** start of PROVIDED MATERIAL **

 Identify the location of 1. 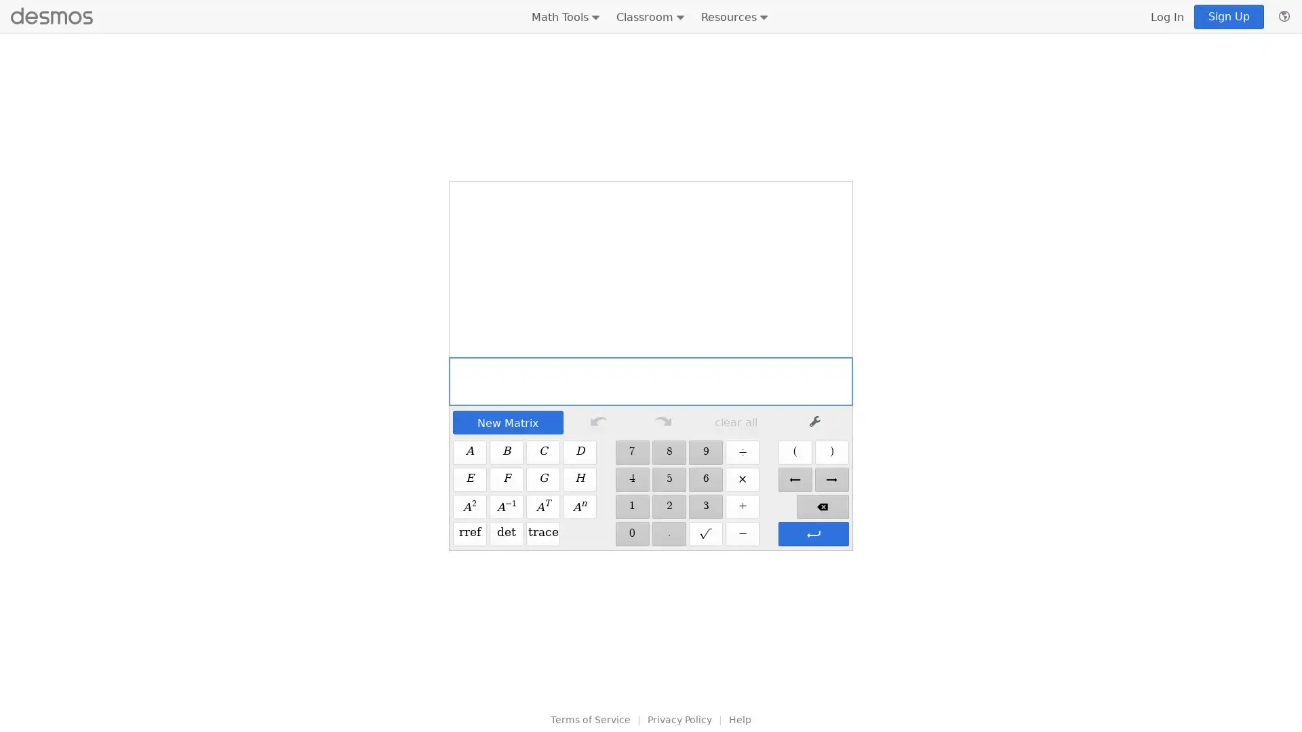
(631, 507).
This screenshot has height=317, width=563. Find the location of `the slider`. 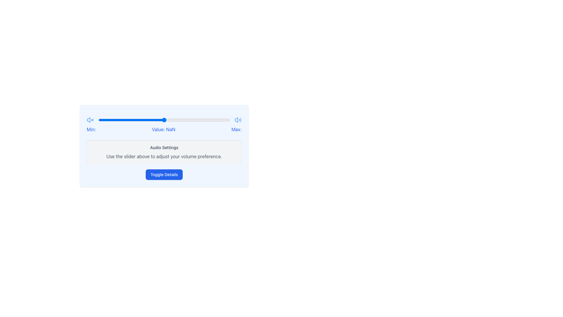

the slider is located at coordinates (190, 119).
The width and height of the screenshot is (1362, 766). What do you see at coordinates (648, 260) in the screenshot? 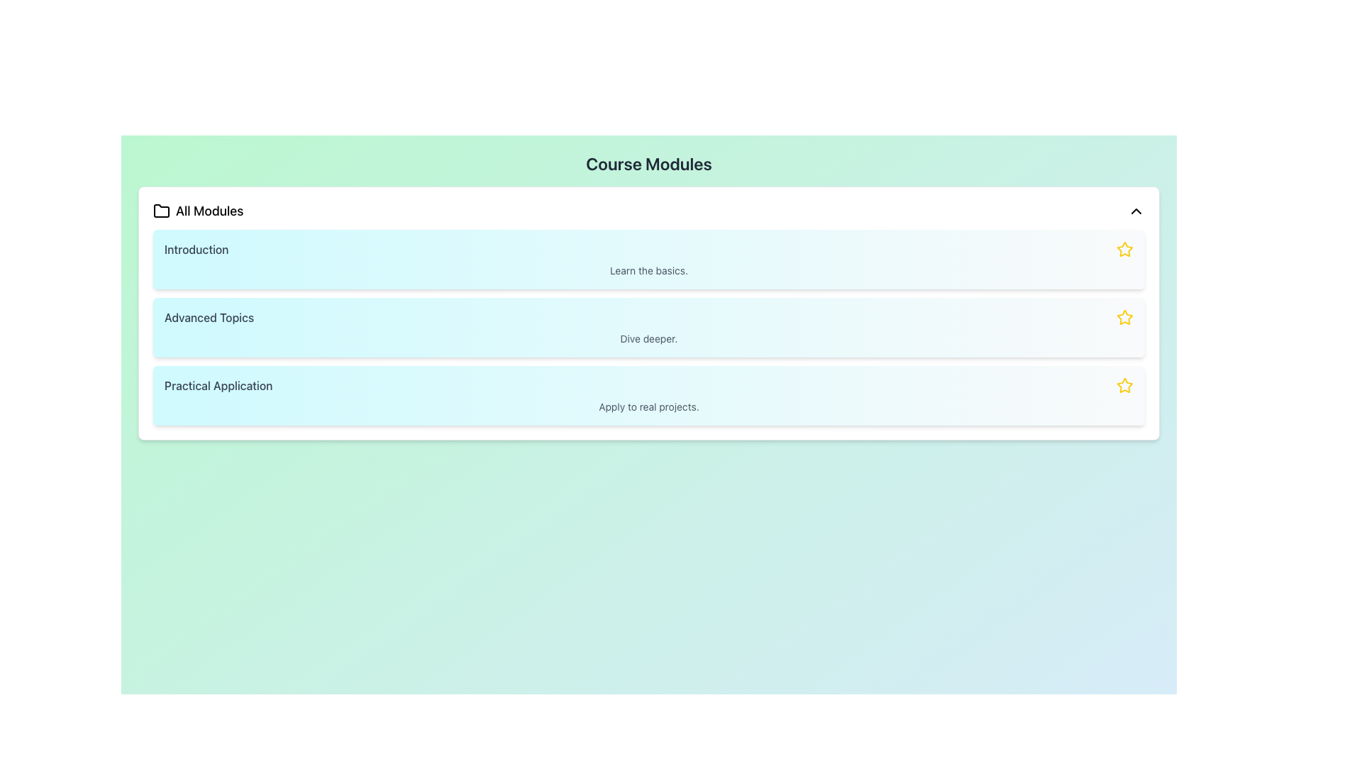
I see `the 'Introduction' button` at bounding box center [648, 260].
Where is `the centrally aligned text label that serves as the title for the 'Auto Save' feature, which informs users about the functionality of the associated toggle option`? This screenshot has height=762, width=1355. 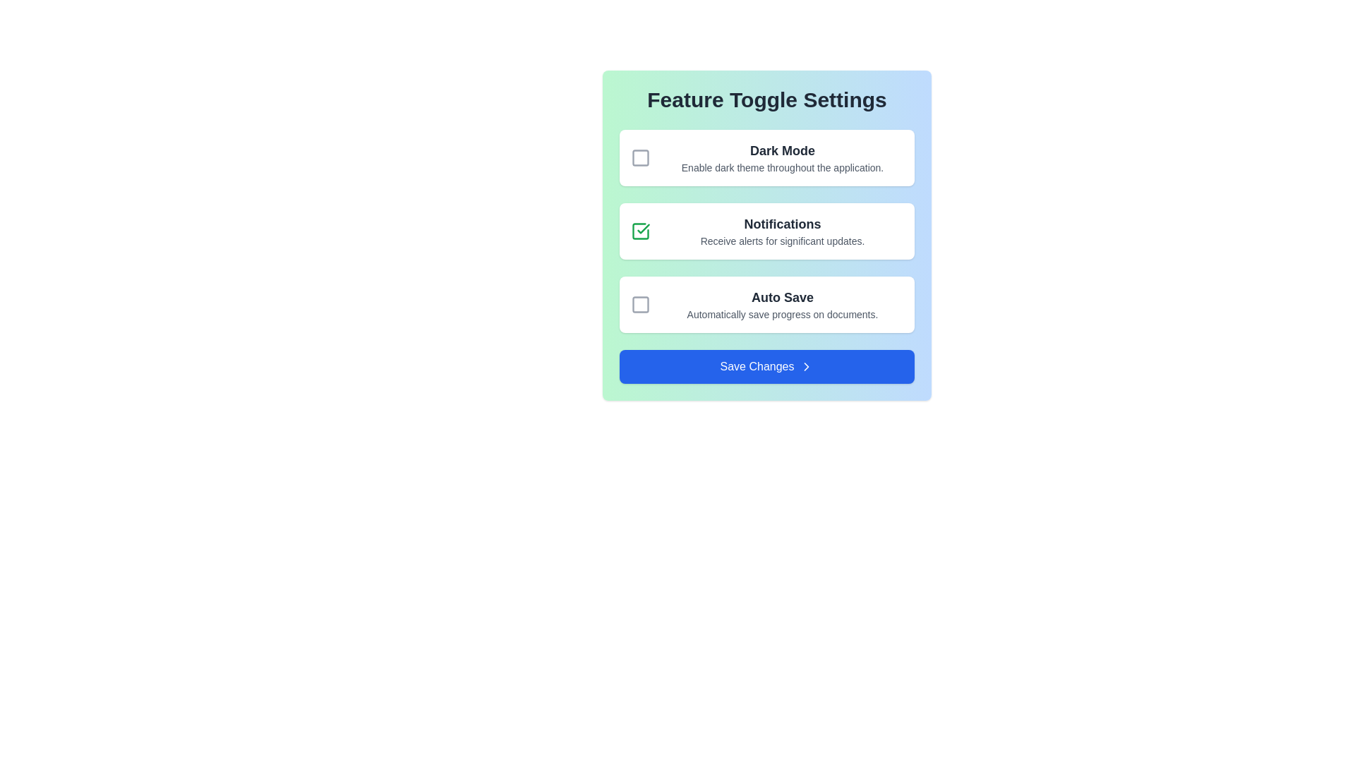
the centrally aligned text label that serves as the title for the 'Auto Save' feature, which informs users about the functionality of the associated toggle option is located at coordinates (781, 296).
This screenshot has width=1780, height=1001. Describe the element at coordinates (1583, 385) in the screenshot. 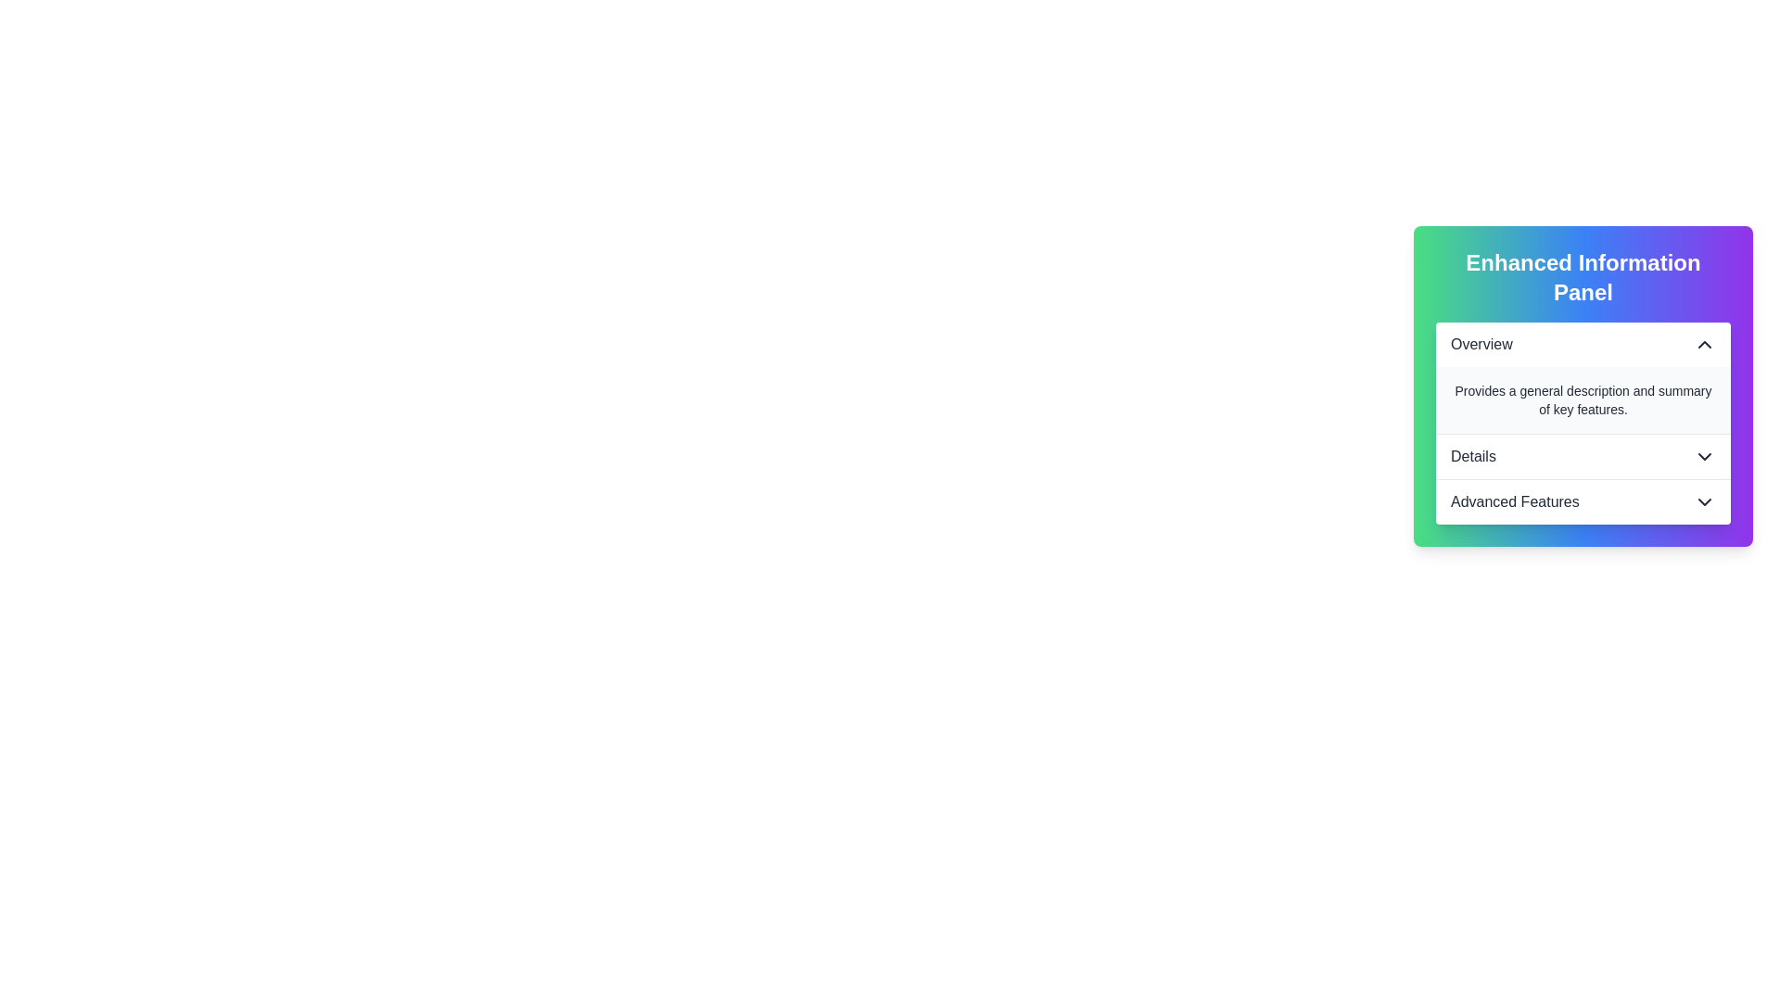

** end of PROVIDED MATERIAL **

GIVEN PROBLEM
Could you rewrite all of the data above as a numbered list, skipping the blank lines and leaving out the pictures?

PROBLEM SOLUTION
1.  Identify the location of 1. 
2. (631, 507).
3. This screenshot has height=317, width=563. Find the location of `the slider`. 
4. the slider is located at coordinates (190, 119).
5. The width and height of the screenshot is (1362, 766). What do you see at coordinates (648, 260) in the screenshot? 
6. I see `the 'Introduction' button` at bounding box center [648, 260].
7. Where is `the centrally aligned text label that serves as the title for the 'Auto Save' feature, which informs users about the functionality of the associated toggle option`? This screenshot has height=762, width=1355. 
8. the centrally aligned text label that serves as the title for the 'Auto Save' feature, which informs users about the functionality of the associated toggle option is located at coordinates (781, 296).
9. This screenshot has width=1780, height=1001. Describe the element at coordinates (1583, 385) in the screenshot. 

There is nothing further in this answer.